Izzy (Zelda Adams) lives in isolation with her mother (Zelda’s real-life mum, Toby Poser) in the wooded mountains of New York State. Izzy doesn’t see other people. Mum and daughter play in a rock band together, just for themselves. Izzy has a rare auto-immune disease which prohibits her from being around other people. Or so she’s been told by her mother.
When she meets Amber (sister Lulu Adams) on a neighbour’s property, Izzy starts to question the reality of her disease and her mother’s prohibitions.
Then she discovers that eating living things gives her special powers, and a confrontation with her mum seems inevitable.

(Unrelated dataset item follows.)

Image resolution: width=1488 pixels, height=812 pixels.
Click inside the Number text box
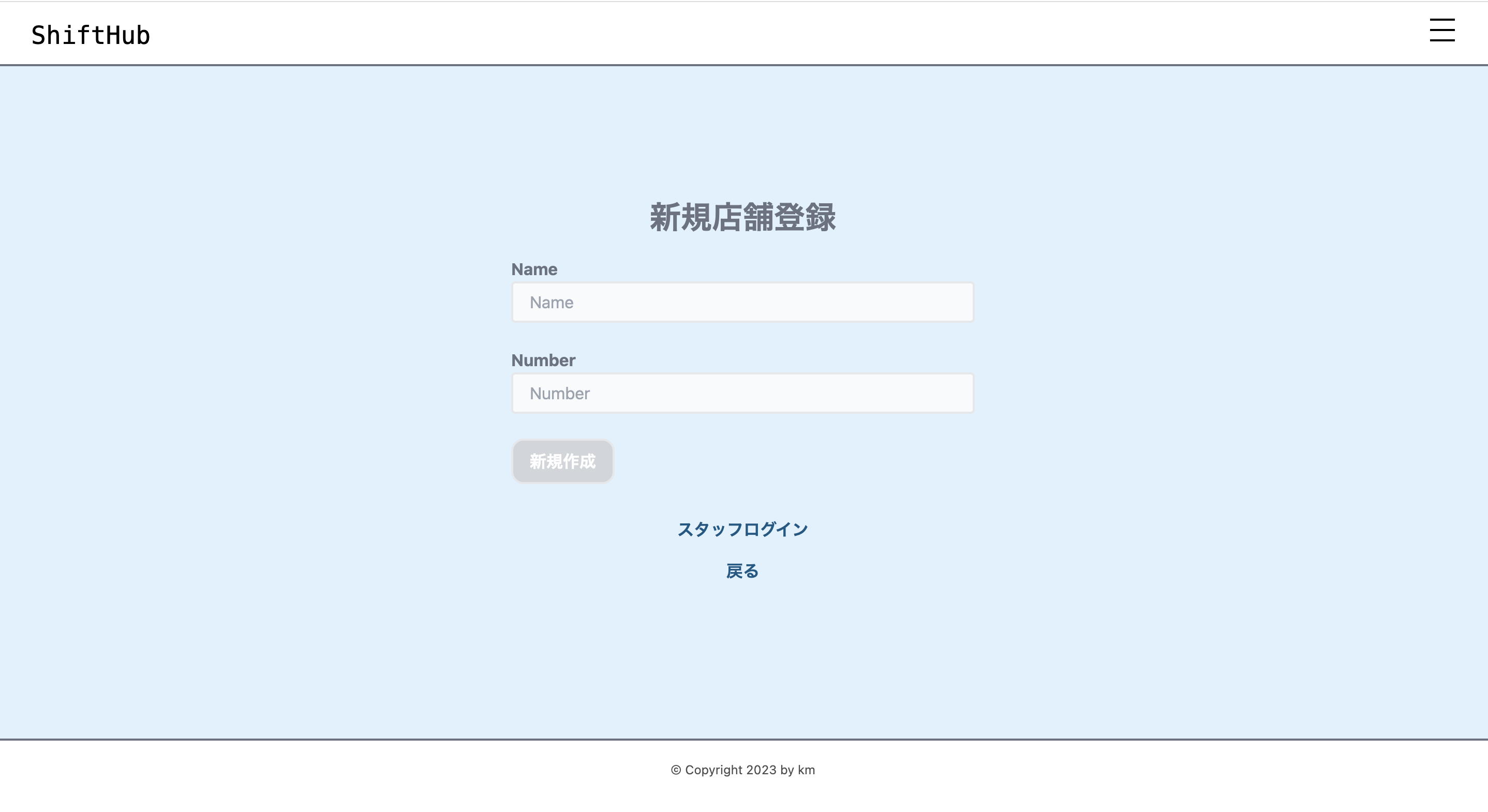pos(743,393)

This is the sixth feature from a family collective who write, direct, produce, score, edit and act in their own films. Their manner of film making works a treat here: it is tight and focused, homing in on the characters and their environments. The witchcraft elements are nicely New Age pagan and there’s even some post-punk rock to keep the moribund viewer lively.
Mum Toby is the firm foundation of the film. If she is anything like her character in real life – I’d wager her new age feminist / pioneer matriarch character can’t be too far from reality – she is a force to be reckoned with.
We’re so used to ‘independent film’ meaning a certain look and feel. Hellbender really feels unique, and you know that’s because of the nature of this specific family collective, the Adams Family, and the way they work.
The film’s strengths lie in the intimacy with which the actors interact and are filmed. There are obvious reasons for this intimacy.